Auch der 1. Mai 2008 stand unter dem Motto „Gute Arbeit“ und Politik und Medien widmen sich diesem Thema. Allzu häufig geht es dabei zunächst einmal um schlechte Arbeit: von den Lidl-Bespitzelungen bis zu den erniedrigenden Arbeitsbedingungen in Call Centern und Großbäckereien, die Günter Wallraff in seinen Reportagen beschreibt. Im Umkehrschluss wird aber sehr deutlich, wie Arbeit gestaltet werden muss, damit sie Gute Arbeit wird: Angemessene, anständige Bezahlung, Arbeitsplatzsicherheit im doppelten Sinne, Gestaltungsmöglichkeiten und ein respektvoller Umgang sind die Basis Guter Arbeit.

Sich dem Ideal „Gute Arbeit für alle“ so weit wie möglich anzunähern, sollte in einer sozialen Marktwirtschaft eigentlich eine Selbstverständlichkeit sein. Der ökonomische Erfolg unseres Landes beruht schließlich nicht auf Goldadern oder Edelsteinen. Unsere „Schätze“ sind die Tatkraft, Innovationsfreude und Kreativität arbeitender Menschen. Sie gilt es zu erhalten und zu fördern. Deshalb haben die Gewerkschaften den DGB-Index Gute Arbeit „erfunden“. Natürlich glauben auch wir nicht, dass das allein uns in die beste aller Arbeitswelten katapultiert. Aber mit dem Index kommen erstmals diejenigen zu Wort, die ihre Arbeitsbedingungen am besten beurteilen können – die Arbeitnehmerinnen und Arbeitnehmer. Eine derart detaillierte Befragung zur Arbeitszufriedenheit hat es bislang noch nie gegeben – weder in Deutschland noch europaweit.

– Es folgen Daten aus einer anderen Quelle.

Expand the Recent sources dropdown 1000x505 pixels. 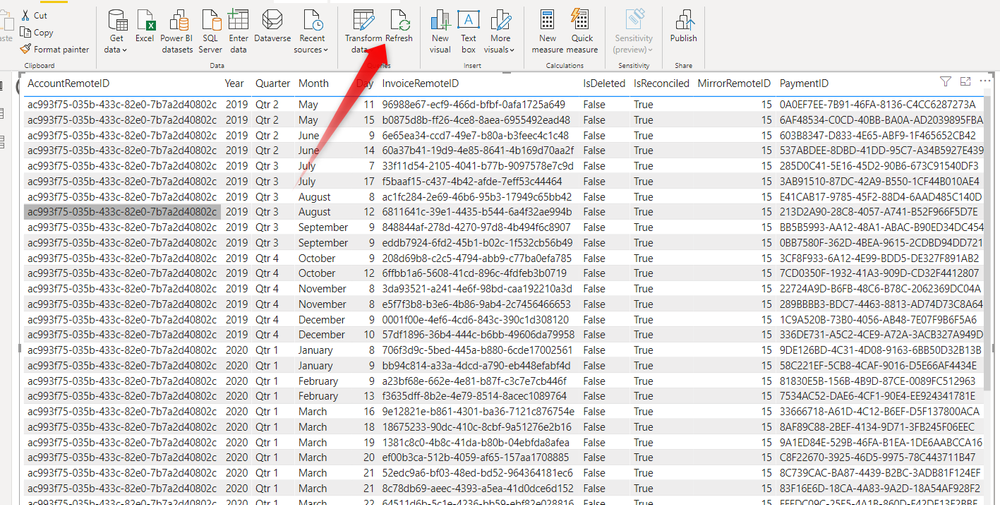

Der Index war überfällig, wollen wir den diversen Aktien- und Geschäftklima-Indizes – die die Interessen einer weit kleineren Bevölkerungsgruppe widerspiegeln - nicht die Deutungshoheit über unser (Wirtschafts)Leben überlassen. Heftige Gegenreaktionen sind nicht ausgeblieben: Einzelne Arbeitgeberfunktionäre werfen uns vor, Schwarzmaler zu sein und ein Zerrbild der Arbeitswelt zu zeichnen. Einzelne Unionsvertreter unterstellen uns „Hybris“, weil Gewerkschaften meinen, „besser als die Betroffenen wissen zu wollen, was für sie gut sei“ - eine bemerkenswerte Einschätzung für den Vertreter einer demokratischen Partei, zu dessen Tagesgeschäft es gehört, sich mit Wählerumfragen auseinander zu setzen.

Natürlich kann es niemandem gefallen, wenn fast ein Drittel der Befragten des DGB-Index fehlende Aufstiegsperspektiven, geringe berufliche Zukunftssicherheit und ein nicht ausreichendes Einkommen kritisiert – den Gewerkschaften schon gar nicht. Aber wir sehen es als unsere Aufgabe an, das zu ändern. Dabei hilft nur eine kritische Bestandsaufnahme, die Probleme klar benennt, statt sie zu vernebeln oder zu verharmlosen. Und der erste Schritt ist, die Erfahrungen und Wünsche der Arbeitnehmerinnen und Arbeitnehmer kennenzulernen. Erst dann kann gemeinsam nach Wegen gesucht werden, wie ihre Arbeitsbedingungen nachhaltig verbessert werden können. Das nutzt nicht nur den Beschäftigten. Auch die Unternehmen profitieren davon, denn zufriedene Mitarbeiterinnen und Mitarbeiter sind in der Regel wesentlich motivierter.

Wir laden Politik und Wirtschaft dazu ein, sich gemeinsam mit uns diesen Herausforderungen zu stellen. Und ich werte es als gutes Zeichen, dass viele Vertreterinnen und Vertreter dies im vorliegenden Jahrbuch mit ihrem Beitrag tun. Darüber hinaus brauchen die Arbeitnehmerinnen und Arbeitnehmer unsere Tatkraft. Denn der DGB-Index Gute Arbeit zeigt: Gute Arbeitsbedingungen sind überall möglich. Mit dieser Gewissheit werden wir weiter hartnäckig daran arbeiten, dass schlechte Arbeit von der Bildfläche verschwindet. Aus mittelmäßiger Arbeit soll Gute werden und aus Guter noch bessere Arbeit. Ganz einfach: Wir wollen, dass Gute Arbeit zum Regelfall wird.